■ PROBLEM DESCRIPTION
Reproduce the whole listing below word for word, from its first line to its last.
━━━
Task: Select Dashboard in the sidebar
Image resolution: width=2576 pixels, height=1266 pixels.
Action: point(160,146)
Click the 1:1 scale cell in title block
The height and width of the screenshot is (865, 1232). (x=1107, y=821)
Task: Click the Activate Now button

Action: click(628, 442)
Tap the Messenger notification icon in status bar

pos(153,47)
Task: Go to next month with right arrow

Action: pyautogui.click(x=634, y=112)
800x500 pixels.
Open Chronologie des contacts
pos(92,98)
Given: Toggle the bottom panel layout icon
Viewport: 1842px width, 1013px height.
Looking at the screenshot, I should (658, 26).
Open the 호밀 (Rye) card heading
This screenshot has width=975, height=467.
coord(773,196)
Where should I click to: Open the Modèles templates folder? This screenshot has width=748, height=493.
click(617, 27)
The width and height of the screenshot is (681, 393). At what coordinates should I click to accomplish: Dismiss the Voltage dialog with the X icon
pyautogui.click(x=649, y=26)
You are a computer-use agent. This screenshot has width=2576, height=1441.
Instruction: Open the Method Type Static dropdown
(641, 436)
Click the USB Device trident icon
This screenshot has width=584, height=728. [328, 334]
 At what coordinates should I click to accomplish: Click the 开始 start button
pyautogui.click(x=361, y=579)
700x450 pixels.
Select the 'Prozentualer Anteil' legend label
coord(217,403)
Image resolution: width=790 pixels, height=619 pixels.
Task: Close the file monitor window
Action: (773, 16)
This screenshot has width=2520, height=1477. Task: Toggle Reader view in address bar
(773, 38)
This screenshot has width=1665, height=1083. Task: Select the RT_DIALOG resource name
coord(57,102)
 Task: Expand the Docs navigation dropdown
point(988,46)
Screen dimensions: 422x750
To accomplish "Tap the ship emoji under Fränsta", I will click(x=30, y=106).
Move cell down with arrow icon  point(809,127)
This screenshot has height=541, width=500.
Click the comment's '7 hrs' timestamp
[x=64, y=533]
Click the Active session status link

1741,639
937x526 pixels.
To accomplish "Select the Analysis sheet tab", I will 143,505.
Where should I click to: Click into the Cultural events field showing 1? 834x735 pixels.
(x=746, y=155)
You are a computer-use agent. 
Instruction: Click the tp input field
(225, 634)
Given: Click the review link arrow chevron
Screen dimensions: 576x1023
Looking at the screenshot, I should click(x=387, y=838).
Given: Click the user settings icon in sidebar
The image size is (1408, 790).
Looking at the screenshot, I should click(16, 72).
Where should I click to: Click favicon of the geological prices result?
━━━
■ ANSWER IN FULL
Task: Select Dashboard in the sidebar
Image resolution: width=2576 pixels, height=1266 pixels.
Action: point(160,146)
Click the 1:1 scale cell in title block
The height and width of the screenshot is (865, 1232). (x=1107, y=821)
Task: Click the Activate Now button

Action: click(628, 442)
Tap the Messenger notification icon in status bar

pos(153,47)
Task: Go to next month with right arrow

Action: pyautogui.click(x=634, y=112)
800x500 pixels.
Open Chronologie des contacts
pos(92,98)
Given: Toggle the bottom panel layout icon
Viewport: 1842px width, 1013px height.
Looking at the screenshot, I should (658, 26).
Open the 호밀 (Rye) card heading
This screenshot has width=975, height=467.
coord(773,196)
Where should I click to: Open the Modèles templates folder? This screenshot has width=748, height=493.
click(617, 27)
The width and height of the screenshot is (681, 393). At what coordinates should I click to accomplish: Dismiss the Voltage dialog with the X icon
pyautogui.click(x=649, y=26)
You are a computer-use agent. This screenshot has width=2576, height=1441.
Instruction: Open the Method Type Static dropdown
(641, 436)
Click the USB Device trident icon
This screenshot has width=584, height=728. [328, 334]
 At what coordinates should I click to accomplish: Click the 开始 start button
pyautogui.click(x=361, y=579)
700x450 pixels.
Select the 'Prozentualer Anteil' legend label
coord(217,403)
Image resolution: width=790 pixels, height=619 pixels.
Task: Close the file monitor window
Action: (773, 16)
This screenshot has width=2520, height=1477. Task: Toggle Reader view in address bar
(773, 38)
This screenshot has width=1665, height=1083. Task: Select the RT_DIALOG resource name
coord(57,102)
 Task: Expand the Docs navigation dropdown
point(988,46)
Screen dimensions: 422x750
To accomplish "Tap the ship emoji under Fränsta", I will click(x=30, y=106).
Move cell down with arrow icon  point(809,127)
This screenshot has height=541, width=500.
Click the comment's '7 hrs' timestamp
[x=64, y=533]
Click the Active session status link

1741,639
937x526 pixels.
To accomplish "Select the Analysis sheet tab", I will 143,505.
Where should I click to: Click into the Cultural events field showing 1? 834x735 pixels.
(x=746, y=155)
You are a computer-use agent. 
Instruction: Click the tp input field
(225, 634)
Given: Click the review link arrow chevron
Screen dimensions: 576x1023
Looking at the screenshot, I should click(x=387, y=838).
Given: Click the user settings icon in sidebar
The image size is (1408, 790).
Looking at the screenshot, I should click(16, 72).
Where should I click to: Click favicon of the geological prices result?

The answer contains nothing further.